Os formatos podem ser variados, dependendo do tipo de conteúdo e público-alvo a quem se destina: apresentações virtuais, vídeos animados, documentos simples, etc. O mais importante é garantir que o acesso ao tutorial seja simples e rápido – se um colaborador tiver dificuldades para buscar, localizar e acessar um tutorial ele simplesmente desistirá e procurará outra solução.

  1. Treinamento em vídeo sobre produtos

Aprender sobre uma vasta gama de produtos de uma vez pode ser bastante desafiador para um novo colaborador. Conhecer aplicações, especificações, restrições e benefícios de cada um deles é uma tarefa complexa com impacto direto no trabalho a ser realizado.

O microlearning garante uma abordagem mais objetiva e direta para a estruturação de demonstrações on-line que permitem uma ágil absorção das informações mais importantes.
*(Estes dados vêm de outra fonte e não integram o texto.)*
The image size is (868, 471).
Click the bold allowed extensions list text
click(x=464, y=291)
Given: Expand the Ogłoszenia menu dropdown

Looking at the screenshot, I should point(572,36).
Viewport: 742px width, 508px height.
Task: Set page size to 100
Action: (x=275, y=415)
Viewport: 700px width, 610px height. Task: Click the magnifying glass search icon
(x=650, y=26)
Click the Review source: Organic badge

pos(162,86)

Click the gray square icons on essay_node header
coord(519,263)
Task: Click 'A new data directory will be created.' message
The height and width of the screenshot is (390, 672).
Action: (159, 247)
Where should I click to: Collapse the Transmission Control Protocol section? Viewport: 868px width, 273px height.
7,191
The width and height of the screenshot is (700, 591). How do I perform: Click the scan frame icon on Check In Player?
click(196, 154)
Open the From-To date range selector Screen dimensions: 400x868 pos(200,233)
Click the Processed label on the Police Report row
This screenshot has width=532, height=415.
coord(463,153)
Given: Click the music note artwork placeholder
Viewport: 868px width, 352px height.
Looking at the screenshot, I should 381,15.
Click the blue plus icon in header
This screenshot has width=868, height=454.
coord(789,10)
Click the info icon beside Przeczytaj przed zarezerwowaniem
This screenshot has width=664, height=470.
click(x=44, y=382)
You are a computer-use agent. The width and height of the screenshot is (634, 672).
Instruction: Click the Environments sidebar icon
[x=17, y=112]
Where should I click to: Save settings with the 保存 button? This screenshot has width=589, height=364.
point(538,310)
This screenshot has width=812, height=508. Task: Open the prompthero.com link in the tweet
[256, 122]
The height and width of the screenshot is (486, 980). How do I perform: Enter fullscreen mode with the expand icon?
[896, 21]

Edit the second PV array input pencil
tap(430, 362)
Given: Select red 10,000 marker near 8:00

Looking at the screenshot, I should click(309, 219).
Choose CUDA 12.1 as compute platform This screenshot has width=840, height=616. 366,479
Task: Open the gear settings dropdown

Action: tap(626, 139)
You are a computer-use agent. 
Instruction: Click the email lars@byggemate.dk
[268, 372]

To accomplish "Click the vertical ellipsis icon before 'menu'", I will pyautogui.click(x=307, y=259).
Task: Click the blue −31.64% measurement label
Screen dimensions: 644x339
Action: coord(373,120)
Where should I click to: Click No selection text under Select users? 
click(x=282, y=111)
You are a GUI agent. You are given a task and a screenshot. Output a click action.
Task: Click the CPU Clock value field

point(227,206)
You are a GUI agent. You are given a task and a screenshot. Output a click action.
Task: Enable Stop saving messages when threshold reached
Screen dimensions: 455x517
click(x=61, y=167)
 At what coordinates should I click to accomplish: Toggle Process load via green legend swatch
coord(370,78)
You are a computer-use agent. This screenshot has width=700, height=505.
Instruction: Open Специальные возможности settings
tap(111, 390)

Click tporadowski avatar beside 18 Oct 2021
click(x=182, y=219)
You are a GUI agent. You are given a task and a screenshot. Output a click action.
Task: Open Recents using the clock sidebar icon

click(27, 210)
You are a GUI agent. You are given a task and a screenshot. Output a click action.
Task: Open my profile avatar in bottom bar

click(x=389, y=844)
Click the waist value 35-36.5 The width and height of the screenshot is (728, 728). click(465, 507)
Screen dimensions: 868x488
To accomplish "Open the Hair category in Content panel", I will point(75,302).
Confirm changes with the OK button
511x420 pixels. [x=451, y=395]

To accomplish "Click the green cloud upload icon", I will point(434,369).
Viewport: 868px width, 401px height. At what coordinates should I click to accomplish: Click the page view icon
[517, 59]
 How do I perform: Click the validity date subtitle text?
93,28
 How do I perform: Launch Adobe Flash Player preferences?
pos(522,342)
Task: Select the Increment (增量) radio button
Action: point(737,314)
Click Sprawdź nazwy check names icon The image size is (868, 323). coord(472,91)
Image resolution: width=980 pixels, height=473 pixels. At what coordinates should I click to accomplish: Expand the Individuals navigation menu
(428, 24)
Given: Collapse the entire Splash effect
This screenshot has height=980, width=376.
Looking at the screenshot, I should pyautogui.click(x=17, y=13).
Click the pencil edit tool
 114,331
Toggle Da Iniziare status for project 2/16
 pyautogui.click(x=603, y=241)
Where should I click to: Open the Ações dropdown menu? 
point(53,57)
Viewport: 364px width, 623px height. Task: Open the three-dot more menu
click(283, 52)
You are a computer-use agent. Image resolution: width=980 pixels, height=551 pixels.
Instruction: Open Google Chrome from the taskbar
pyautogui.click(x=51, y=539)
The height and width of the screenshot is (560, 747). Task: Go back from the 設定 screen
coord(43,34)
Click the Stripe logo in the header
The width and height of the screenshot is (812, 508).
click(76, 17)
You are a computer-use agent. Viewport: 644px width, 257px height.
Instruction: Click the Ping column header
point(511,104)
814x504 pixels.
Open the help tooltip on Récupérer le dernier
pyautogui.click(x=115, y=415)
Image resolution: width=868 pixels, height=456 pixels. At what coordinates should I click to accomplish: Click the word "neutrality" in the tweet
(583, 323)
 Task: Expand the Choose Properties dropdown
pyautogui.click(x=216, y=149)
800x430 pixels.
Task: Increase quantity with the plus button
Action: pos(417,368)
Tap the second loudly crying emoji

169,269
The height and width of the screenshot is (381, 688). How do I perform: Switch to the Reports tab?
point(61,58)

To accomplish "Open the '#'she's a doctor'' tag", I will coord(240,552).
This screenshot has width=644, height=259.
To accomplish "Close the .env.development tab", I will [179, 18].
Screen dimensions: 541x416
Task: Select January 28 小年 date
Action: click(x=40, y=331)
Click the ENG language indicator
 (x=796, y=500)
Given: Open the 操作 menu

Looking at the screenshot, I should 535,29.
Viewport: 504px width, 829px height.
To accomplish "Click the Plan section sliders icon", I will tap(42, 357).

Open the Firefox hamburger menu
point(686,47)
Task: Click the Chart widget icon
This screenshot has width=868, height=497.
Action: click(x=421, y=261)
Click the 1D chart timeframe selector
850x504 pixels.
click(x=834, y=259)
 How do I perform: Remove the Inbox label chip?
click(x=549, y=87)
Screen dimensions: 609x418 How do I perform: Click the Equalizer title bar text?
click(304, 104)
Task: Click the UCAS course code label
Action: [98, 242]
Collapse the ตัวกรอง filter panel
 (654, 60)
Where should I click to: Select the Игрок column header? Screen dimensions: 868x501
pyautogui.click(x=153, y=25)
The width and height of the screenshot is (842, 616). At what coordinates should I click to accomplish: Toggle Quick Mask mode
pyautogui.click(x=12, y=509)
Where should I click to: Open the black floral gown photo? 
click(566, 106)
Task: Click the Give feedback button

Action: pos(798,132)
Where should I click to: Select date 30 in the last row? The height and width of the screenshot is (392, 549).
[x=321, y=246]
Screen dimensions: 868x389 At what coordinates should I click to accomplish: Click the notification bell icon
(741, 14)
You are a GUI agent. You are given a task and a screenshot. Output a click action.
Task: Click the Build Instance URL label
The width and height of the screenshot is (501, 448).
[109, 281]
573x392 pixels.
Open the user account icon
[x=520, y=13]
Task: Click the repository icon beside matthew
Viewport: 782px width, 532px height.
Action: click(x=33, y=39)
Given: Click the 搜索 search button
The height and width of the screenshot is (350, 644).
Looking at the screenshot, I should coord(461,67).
Se necessário, o colaborador poderá revisitar cada vídeo quantas vezes e no momento que precisar.

A segmentação dos tópicos em objetos de aprendizagem também torna mais simples o processo de atualização dos vídeos quando houver o lançamento de novas versões dos produtos (atualizações pontuais).

Dentro do dinamismo competitivo das organizações não há espaço ou tempo para se perder. É difícil considerar que um novo colaborador demorará meses para começar um trabalho e apresentar resultados.

Oferecer um conteúdo de aprendizagem relevante, eficaz e atrativo, que esteja disponível para consulta na hora certa e a partir de qualquer dispositivo pode promover diferenciais com impacto direto em qualquer tipo de operação, além de encurtar a curva de aprendizagem para novos colaboradores.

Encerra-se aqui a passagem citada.